Persistent Systems has unveiled the GenAI Hub—a cutting-edge platform designed to fast-track the development and deployment of Generative AI (GenAI) applications within enterprises. This platform integrates smoothly with existing organizational infrastructure, applications, and data, facilitating the swift creation of customized, industry-specific GenAI solutions. GenAI Hub supports various Large Language Models (LLMs) and cloud services, ensuring flexibility without vendor lock-in.

"At Persistent, we have always stayed ahead of the curve to capitalize on the latest industry technology trends, and now we're reaching new frontiers in GenAI to solve critical enterprise challenges and turbocharge client growth. With the Persistent GenAI Hub, clients can embrace a "GenAI-First" strategy, delivering AI-powered applications and services at scale. They can accelerate innovation while practicing responsible AI, leveraging pre-built accelerators and evaluation frameworks, and optimizing costs with a cross-LLM strategy. The GenAI Hub enables enterprises to streamline operations, enhance customer experiences, and identify new avenues for growth," said Praveen Bhadada, Global Business Head , Persistent.

To harness the full potential of GenAI and convert ideas into real business results, enterprises need to integrate GenAI seamlessly into their current systems. Given the broad spectrum of AI models—from general-purpose to highly specialized—clients need a robust platform like GenAI Hub. This platform fscilitates the development and management of multiple GenAI models, accelerating time-to-market with pre-built software components while adhering to responsible AI principles.

The GenAI Hub consists of five main components 

Playground: A no-code tool that enables domain experts to experiment with and apply GenAI using LLMs on enterprise data without needing programming skills.

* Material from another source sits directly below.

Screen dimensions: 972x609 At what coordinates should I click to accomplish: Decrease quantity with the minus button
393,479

It provides a unified interface to LLMs from providers like Azure OpenAI, AWS Bedrock, and Google Gemini, as well as open models from Hugging Face like LLaMA2 and Mistral.

Agents Framework: This component offers a flexible architecture for developing GenAI applications, leveraging libraries such as LangChain and LlamaIndex to create innovative solutions like Retrieval Augmented Generation (RAG).

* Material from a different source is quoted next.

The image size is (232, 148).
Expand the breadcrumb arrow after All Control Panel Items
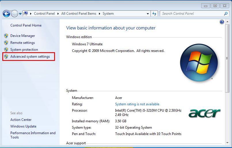coord(100,14)
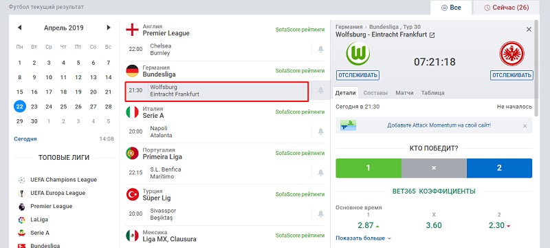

Evaluation Framework: Leveraging an 'AI to validate AI' methodology, this framework can auto-generate ground-truth questions for human verification. It includes metrics to track application performance and detect drift and bias, allowing for timely corrections.

Gateway: Acts as a router across different LLMs, ensuring compatibility of applications, and improving management of service priorities and load balancing. It also provides detailed insights into token usage and related costs.

Custom Model Pipelines: These pipelines support the creation and integration of customized LLMs and Small Language Models (SLMs) into the GenAI ecosystem, facilitating a streamlined process for data preparation and model fine-tuning for both cloud and on-premises deployments.

The GenAI Hub streamlines the development of enterprise use cases, providing step-by-step guidance and seamless integration of data with LLMs. This enables the rapid creation of efficient and secure GenAI solutions at scale, benefiting end users, customers, and employees alike.